El hombre se inclinó hacia delante con el cuchillo en la mano. El narizotas retrocedió, se deslizó un poco más y el cuchillo cortó las cuerdas que le sujetaban las manos.

—Después tuvo tanta prisa por escapar que intentó bajar directamente por ahí y los dos caísteis al vacío. La vida es muy dura con dos idiotas como vosotros.

El cuchillo giró y el narizotas parpadeó. De pronto vio el mango del cuchillo delante de su nariz.

—Cógelo —dijo el desconocido en tono afable.

«Ya me gustaría ser tan tonto…», pensó el narizotas, al tiempo que, con el eterno reflejo del matón, del luchador callejero y del cortador de gaznates, trataba de agarrar el cuchillo. Su mano izquierda se desprendió de las piedras, el narizotas flotó un instante en el aire y lo último que oyó fue el ruido de su cabeza reventando contra las rocas mientras su alma caía y caía hasta que las sombras la devoraron.

El desconocido se enderezó, contempló el cuchillo y luego lo dejó caer. Con un tintineo, la hoja aterrizó en las piedras, entre ambos cuerpos. Vio que los ojos del calvo lo contemplaban fijamente y que boqueaba como un pez fuera del agua.

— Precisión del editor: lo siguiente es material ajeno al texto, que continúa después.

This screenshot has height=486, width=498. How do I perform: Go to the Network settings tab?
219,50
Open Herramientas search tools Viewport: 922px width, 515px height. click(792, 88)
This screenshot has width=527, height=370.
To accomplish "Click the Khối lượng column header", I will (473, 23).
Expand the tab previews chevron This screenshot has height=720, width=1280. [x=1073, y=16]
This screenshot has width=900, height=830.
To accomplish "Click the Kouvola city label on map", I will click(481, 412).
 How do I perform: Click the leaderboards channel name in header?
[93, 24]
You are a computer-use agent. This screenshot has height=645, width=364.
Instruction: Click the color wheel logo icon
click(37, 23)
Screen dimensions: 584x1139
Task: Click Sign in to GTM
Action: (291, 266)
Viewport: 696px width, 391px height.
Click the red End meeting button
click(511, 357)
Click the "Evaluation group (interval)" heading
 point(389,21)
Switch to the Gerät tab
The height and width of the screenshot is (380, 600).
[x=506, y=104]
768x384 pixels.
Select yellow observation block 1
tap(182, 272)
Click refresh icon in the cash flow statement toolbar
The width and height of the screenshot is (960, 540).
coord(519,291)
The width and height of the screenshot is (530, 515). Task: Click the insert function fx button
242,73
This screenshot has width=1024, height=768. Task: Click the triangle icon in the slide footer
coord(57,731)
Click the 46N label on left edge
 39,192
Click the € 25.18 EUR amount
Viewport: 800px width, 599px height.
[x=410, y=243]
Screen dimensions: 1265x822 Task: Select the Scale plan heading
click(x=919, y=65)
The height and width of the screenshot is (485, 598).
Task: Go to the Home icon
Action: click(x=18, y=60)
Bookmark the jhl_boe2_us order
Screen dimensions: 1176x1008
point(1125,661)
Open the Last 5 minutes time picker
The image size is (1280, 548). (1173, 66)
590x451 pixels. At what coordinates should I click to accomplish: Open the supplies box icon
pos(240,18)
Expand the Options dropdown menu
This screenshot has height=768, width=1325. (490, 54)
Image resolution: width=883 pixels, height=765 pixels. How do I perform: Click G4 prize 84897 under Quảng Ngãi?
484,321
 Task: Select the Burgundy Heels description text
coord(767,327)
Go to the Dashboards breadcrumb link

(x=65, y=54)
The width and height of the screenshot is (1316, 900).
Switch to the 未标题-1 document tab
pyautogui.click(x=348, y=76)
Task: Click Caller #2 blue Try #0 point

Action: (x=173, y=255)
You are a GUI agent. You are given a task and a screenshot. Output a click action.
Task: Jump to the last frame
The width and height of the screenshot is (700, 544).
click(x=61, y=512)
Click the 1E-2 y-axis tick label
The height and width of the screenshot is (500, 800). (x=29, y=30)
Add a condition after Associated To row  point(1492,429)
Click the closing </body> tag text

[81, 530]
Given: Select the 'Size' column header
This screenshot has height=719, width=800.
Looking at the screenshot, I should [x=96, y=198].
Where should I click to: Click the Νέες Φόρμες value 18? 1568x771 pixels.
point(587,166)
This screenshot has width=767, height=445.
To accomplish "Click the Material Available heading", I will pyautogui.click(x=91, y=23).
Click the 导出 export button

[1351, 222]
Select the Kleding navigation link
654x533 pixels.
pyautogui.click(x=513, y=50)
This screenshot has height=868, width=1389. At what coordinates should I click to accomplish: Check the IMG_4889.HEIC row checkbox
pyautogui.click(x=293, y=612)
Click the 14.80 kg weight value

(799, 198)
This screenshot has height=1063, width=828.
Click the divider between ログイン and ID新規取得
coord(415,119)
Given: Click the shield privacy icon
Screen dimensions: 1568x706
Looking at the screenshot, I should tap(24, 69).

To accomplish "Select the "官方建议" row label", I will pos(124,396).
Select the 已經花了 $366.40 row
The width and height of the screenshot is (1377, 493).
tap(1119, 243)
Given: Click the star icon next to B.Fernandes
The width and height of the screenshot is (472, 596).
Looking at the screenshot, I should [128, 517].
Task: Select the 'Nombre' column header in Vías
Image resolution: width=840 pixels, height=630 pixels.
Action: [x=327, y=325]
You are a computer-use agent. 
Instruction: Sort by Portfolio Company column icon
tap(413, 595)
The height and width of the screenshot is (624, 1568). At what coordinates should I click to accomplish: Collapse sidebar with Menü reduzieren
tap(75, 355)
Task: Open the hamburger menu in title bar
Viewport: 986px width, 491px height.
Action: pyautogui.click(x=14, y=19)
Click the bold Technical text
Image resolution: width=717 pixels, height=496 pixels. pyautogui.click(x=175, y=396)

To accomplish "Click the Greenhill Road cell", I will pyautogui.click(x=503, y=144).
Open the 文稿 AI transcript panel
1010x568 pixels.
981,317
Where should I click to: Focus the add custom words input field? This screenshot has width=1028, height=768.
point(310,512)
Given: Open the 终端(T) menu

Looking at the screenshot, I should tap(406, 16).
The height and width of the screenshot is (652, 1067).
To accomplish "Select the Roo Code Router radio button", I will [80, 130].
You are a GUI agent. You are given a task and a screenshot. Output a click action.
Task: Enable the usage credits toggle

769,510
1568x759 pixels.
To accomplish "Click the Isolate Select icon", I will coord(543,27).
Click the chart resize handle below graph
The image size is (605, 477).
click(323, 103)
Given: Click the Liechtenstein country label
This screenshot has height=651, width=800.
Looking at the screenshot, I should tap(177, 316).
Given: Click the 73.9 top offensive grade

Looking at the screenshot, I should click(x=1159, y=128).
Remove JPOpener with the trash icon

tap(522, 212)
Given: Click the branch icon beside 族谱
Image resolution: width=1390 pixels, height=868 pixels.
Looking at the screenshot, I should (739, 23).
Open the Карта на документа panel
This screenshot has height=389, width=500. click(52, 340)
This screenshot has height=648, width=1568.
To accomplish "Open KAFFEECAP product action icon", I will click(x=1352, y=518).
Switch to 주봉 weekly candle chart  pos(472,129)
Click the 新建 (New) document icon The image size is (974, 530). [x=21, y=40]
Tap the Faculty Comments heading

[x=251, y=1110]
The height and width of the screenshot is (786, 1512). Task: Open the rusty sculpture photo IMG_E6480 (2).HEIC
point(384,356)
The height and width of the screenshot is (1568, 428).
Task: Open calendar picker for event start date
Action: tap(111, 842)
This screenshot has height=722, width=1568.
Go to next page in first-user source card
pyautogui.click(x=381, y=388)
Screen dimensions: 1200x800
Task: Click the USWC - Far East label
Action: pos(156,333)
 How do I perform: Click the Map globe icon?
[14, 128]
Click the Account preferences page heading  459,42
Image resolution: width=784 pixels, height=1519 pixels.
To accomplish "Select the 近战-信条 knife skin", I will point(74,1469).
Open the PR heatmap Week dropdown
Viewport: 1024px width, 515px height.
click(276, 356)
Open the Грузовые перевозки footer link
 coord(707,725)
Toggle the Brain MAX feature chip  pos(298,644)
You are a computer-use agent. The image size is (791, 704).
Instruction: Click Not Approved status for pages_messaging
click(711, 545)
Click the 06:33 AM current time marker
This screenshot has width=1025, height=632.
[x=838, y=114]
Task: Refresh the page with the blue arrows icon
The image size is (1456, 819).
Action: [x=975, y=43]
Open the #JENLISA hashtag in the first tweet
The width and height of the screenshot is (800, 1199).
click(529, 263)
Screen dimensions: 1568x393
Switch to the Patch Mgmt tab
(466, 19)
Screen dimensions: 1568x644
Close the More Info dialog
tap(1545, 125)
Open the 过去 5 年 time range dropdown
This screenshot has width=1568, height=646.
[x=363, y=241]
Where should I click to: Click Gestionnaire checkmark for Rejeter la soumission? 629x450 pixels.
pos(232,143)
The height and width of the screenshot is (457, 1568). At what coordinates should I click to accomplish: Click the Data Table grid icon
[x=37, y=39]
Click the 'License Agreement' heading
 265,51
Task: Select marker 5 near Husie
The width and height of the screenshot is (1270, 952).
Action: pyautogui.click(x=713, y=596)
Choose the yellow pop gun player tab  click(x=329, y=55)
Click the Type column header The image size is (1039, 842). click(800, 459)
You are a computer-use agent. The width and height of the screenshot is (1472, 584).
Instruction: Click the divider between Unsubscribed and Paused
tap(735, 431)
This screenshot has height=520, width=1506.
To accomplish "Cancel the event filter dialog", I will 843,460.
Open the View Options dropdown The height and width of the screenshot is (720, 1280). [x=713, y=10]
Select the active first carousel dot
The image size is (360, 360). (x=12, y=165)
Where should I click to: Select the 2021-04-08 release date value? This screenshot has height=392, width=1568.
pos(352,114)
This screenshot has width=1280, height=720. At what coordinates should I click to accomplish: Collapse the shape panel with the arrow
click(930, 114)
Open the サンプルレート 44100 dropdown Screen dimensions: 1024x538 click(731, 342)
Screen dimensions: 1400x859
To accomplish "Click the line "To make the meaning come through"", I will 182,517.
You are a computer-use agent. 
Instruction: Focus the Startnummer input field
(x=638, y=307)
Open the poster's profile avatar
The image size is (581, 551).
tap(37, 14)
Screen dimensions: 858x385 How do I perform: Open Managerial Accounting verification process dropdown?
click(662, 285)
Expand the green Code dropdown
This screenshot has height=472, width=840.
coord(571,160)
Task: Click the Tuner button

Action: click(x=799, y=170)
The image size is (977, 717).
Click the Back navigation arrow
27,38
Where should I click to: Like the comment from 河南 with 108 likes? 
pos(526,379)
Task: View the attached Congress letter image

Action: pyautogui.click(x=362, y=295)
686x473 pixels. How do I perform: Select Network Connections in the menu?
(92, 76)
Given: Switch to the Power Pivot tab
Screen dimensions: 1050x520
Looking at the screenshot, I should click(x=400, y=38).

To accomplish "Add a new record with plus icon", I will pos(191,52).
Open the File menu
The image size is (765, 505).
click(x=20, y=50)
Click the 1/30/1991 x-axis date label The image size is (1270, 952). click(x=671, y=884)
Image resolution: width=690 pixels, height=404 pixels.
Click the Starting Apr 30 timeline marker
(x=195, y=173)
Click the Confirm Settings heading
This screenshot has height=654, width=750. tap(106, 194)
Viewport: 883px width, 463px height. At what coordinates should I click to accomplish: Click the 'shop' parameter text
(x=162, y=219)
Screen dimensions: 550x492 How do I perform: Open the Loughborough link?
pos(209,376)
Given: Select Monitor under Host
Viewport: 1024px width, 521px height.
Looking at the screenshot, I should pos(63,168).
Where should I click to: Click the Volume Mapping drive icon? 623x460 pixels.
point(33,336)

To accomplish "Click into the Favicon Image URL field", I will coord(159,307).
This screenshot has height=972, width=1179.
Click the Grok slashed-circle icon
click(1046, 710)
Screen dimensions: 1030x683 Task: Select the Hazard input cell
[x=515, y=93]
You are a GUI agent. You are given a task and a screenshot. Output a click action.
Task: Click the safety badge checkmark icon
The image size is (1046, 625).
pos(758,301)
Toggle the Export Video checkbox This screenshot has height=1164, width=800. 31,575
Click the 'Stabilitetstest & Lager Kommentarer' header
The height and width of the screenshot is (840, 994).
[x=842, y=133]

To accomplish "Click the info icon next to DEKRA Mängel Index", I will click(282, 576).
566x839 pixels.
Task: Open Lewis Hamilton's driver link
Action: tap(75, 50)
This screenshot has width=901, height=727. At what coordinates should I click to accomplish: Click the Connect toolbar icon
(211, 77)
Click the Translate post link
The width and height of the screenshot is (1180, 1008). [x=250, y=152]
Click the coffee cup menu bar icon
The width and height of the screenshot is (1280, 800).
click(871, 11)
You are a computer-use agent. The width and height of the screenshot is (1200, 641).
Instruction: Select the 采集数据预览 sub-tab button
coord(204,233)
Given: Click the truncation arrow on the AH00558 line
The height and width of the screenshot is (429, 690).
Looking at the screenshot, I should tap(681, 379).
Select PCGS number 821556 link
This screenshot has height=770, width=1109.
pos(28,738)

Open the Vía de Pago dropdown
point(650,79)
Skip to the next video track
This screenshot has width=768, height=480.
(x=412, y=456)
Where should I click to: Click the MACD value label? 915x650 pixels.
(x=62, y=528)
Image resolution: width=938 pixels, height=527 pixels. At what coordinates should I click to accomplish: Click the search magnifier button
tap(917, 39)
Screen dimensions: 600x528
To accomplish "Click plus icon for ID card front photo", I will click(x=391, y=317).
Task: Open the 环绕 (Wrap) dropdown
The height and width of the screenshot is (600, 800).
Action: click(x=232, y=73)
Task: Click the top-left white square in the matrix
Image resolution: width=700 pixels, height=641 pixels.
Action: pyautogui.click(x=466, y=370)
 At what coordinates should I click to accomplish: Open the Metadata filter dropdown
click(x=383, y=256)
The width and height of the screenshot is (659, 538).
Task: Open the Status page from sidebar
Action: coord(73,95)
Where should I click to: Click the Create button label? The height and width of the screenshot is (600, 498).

Debía de haberse partido el espinazo. El desconocido se encogió de hombros: el tiempo siempre se encargaba de poner fin a ciertas cosas, y esta vez ni siquiera tardaría mucho en hacerlo.

Al igual que él no había tardado mucho en acabar con ese par de necios que, sometidos a un doloroso interrogatorio, no hubiesen tardado en cantar detalladamente. Había bribones que pagaban cara su necedad. Como Ravaillac, por ejemplo. Y había medidas que era preciso tomar porque un espíritu más poderoso lo ordenaba, pero cuyo sentido solo se comprendía más adelante. Por ejemplo, el hecho de que le hubiera encargado a él, y no a cualquier matón descerebrado, que persiguiera a Andrej.

Heinrich von Wallenstein-Dobrowitz recorrió cautelosamente el camino que Andrej había tomado unas horas antes, montó a caballo y siguió las huellas de los cascos, el rastro dejado por Cyprian Khlesl y Andrej von Langenfels. Lentamente, una pregunta se abrió paso en su pensamiento: cómo Cyprian Khlesl —que lo doblaba en edad— y el no mucho más joven Andrej von Langenfels, que encima era larguirucho y torpón, habían logrado someter a esos dos hombres que, al fin y al cabo, habían formado parte de lo más granado de los matones de Praga. Oyó la voz muy baja de Diana diciendo que ella apostaría su dinero por Cyprian si él y Heinrich un día se enfrentaran en combate. Apretó los dientes y trató de alegrarse del instante —que ojalá no tardara en llegar— en el que mataría a Cyprian Khlesl.